*SCHREIBAUFGABE 1:* Schreib aus der Liste alles vom Anfang bis hinunter zur Zeile mit „[x=1045, y=700]“ genau ab, beide Enden eingeschlossen.

*TEXTAUSSCHNITT:*
EU FASTER – Innovation im Steuerbereich der EU

Mitte Mai hat sich der Rat der Europäischen Union auf eine Modernisierung des Steuerwesens im Kapitalmarkt der EU geeinigt. Wird sie umgesetzt, gewinnen Aktien und Anleihen aus EU-Ländern für die Investoren an Attraktivität. Die Schweiz täte gut daran auch über eine Modernisierung der Verrechnungssteuer nachzudenken, sonst gerät unser Kapitalmarkt gegenüber der EU ins Hintertreffen. 

Bis heute erheben viele Mitgliedstaaten der EU bei grenzüberschreitenden Investitionen sogenannte Quellensteuern auf Dividenden (aus Aktien) und auf Zinsen (aus Anleihen), die an Anleger im Ausland gezahlt werden. Gleichzeitig müssen diese Anleger im Land ihrer Ansässigkeit für diese Einkünfte Einkommensteuer entrichten. Damit nicht doppelt Steuern bezahlt werden, braucht es eine Entlastung/Rückforderungsmöglichkeit. 

Obwohl Verträge zwischen den EU-Mitgliedstaaten bestehen, mit denen das Problem der Doppelbesteuerung ausgeräumt werden soll, unterscheiden sich die Verfahren zur Beantragung einer Quellensteuerentlastung zwischen den EU-Mitgliedstaaten in der Realität erheblich. Dies führt zu langwierigen, kostspieligen und aufwendigen Prozedere. Aus Sicht der EU-Steuerbehörden können diese Verfahren auch anfällig für Steuerbetrug sein. Mit der Quellensteuerinitiative EU FASTER sollen die Verfahren der Steuerentlastung künftig schneller, einfacher und zugleich sicherer werden. 

Einigung über EU-Richtlinie 

Der Rat der Europäischen Union hat am 14. Mai 2024 eine Einigung über eine Richtlinie erzielt. Mit ihr wird eine gemeinsame digitale EU-Bescheinigung über die steuerliche Ansässigkeit eingeführt, die steuerzahlende Anleger nutzen könnten, um neue Schnellverfahren zur Entlastung von der Quellensteuer in Anspruch zu nehmen. Die EU-Mitgliedstaaten wiederum werden automatisierte Verfahren zur Entlastung von diesen Quellensteuern einführen, welche die Investoren mit den neuen digitalen Bescheinigungen in Anspruch nehmen können. Mit der Richtlinie wird zusätzlich eine standardisierte Meldepflicht für Finanzintermediäre wie Banken oder Investitionsplattformen eingeführt. Damit soll den nationalen Steuerbehörden die Aufdeckung von potenziellem Steuerbetrug oder missbrauch erleichtert werden. Wie die Meldepflicht umgesetzt werden kann, ist noch offen. Eventuell bedeutet dieser letztere Teil nicht eine Vereinfachung, sondern viel zusätzliche Administration bei den Finanzintermediären. Anwendbar soll das neue System ab dem 1. Januar 2030 sein.

*SCHREIBAUFGABE 2:* Gib im Text über EU FASTER alles von „Mitte Mai hat“ bis hinunter zu „EU ins Hintertreffen.“ wieder und setz dabei überall „Reform“ an die Stelle von „Modernisierung“.

*EINGABE ZUR AUFGABE:*
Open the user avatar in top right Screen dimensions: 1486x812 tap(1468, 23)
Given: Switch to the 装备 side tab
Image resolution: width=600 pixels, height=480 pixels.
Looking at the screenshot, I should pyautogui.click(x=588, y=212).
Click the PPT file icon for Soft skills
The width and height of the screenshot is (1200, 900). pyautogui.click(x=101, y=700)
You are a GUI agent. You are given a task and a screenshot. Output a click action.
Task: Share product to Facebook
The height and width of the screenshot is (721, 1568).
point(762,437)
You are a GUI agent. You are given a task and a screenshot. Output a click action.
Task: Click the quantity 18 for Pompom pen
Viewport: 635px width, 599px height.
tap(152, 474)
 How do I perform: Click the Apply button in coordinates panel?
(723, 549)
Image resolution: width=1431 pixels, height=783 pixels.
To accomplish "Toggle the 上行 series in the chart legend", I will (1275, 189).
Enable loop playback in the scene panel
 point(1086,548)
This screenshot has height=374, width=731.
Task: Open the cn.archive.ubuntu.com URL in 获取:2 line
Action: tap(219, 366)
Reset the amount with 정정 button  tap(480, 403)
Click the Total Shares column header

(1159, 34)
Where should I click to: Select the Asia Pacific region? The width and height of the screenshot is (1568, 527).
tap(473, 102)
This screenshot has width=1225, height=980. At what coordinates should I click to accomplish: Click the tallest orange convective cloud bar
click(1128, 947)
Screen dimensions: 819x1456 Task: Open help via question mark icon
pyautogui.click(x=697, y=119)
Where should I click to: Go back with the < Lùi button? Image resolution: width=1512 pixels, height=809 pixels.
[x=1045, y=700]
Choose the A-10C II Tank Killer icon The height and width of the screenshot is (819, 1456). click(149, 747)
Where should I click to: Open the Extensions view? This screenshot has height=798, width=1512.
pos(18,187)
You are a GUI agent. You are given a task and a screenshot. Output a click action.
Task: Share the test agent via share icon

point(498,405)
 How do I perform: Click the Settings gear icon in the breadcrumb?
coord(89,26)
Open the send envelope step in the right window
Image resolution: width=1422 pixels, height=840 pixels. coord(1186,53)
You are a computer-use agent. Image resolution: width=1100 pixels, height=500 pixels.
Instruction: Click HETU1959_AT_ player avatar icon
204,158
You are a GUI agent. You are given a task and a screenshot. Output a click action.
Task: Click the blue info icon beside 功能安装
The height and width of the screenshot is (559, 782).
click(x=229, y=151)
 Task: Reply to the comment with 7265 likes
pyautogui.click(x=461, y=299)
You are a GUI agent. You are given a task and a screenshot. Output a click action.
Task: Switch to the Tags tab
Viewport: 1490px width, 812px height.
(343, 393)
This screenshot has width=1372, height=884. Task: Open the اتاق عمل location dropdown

*ANTWORT 1:*
Open the user avatar in top right Screen dimensions: 1486x812 tap(1468, 23)
Given: Switch to the 装备 side tab
Image resolution: width=600 pixels, height=480 pixels.
Looking at the screenshot, I should pyautogui.click(x=588, y=212).
Click the PPT file icon for Soft skills
The width and height of the screenshot is (1200, 900). pyautogui.click(x=101, y=700)
You are a GUI agent. You are given a task and a screenshot. Output a click action.
Task: Share product to Facebook
The height and width of the screenshot is (721, 1568).
point(762,437)
You are a GUI agent. You are given a task and a screenshot. Output a click action.
Task: Click the quantity 18 for Pompom pen
Viewport: 635px width, 599px height.
tap(152, 474)
 How do I perform: Click the Apply button in coordinates panel?
(723, 549)
Image resolution: width=1431 pixels, height=783 pixels.
To accomplish "Toggle the 上行 series in the chart legend", I will (1275, 189).
Enable loop playback in the scene panel
 point(1086,548)
This screenshot has height=374, width=731.
Task: Open the cn.archive.ubuntu.com URL in 获取:2 line
Action: tap(219, 366)
Reset the amount with 정정 button  tap(480, 403)
Click the Total Shares column header

(1159, 34)
Where should I click to: Select the Asia Pacific region? The width and height of the screenshot is (1568, 527).
tap(473, 102)
This screenshot has width=1225, height=980. At what coordinates should I click to accomplish: Click the tallest orange convective cloud bar
click(1128, 947)
Screen dimensions: 819x1456 Task: Open help via question mark icon
pyautogui.click(x=697, y=119)
Where should I click to: Go back with the < Lùi button? Image resolution: width=1512 pixels, height=809 pixels.
[x=1045, y=700]

*ANTWORT 2:*
Mitte Mai hat sich der Rat der Europäischen Union auf eine Reform des Steuerwesens im Kapitalmarkt der EU geeinigt. Wird sie umgesetzt, gewinnen Aktien und Anleihen aus EU-Ländern für die Investoren an Attraktivität. Die Schweiz täte gut daran auch über eine Reform der Verrechnungssteuer nachzudenken, sonst gerät unser Kapitalmarkt gegenüber der EU ins Hintertreffen.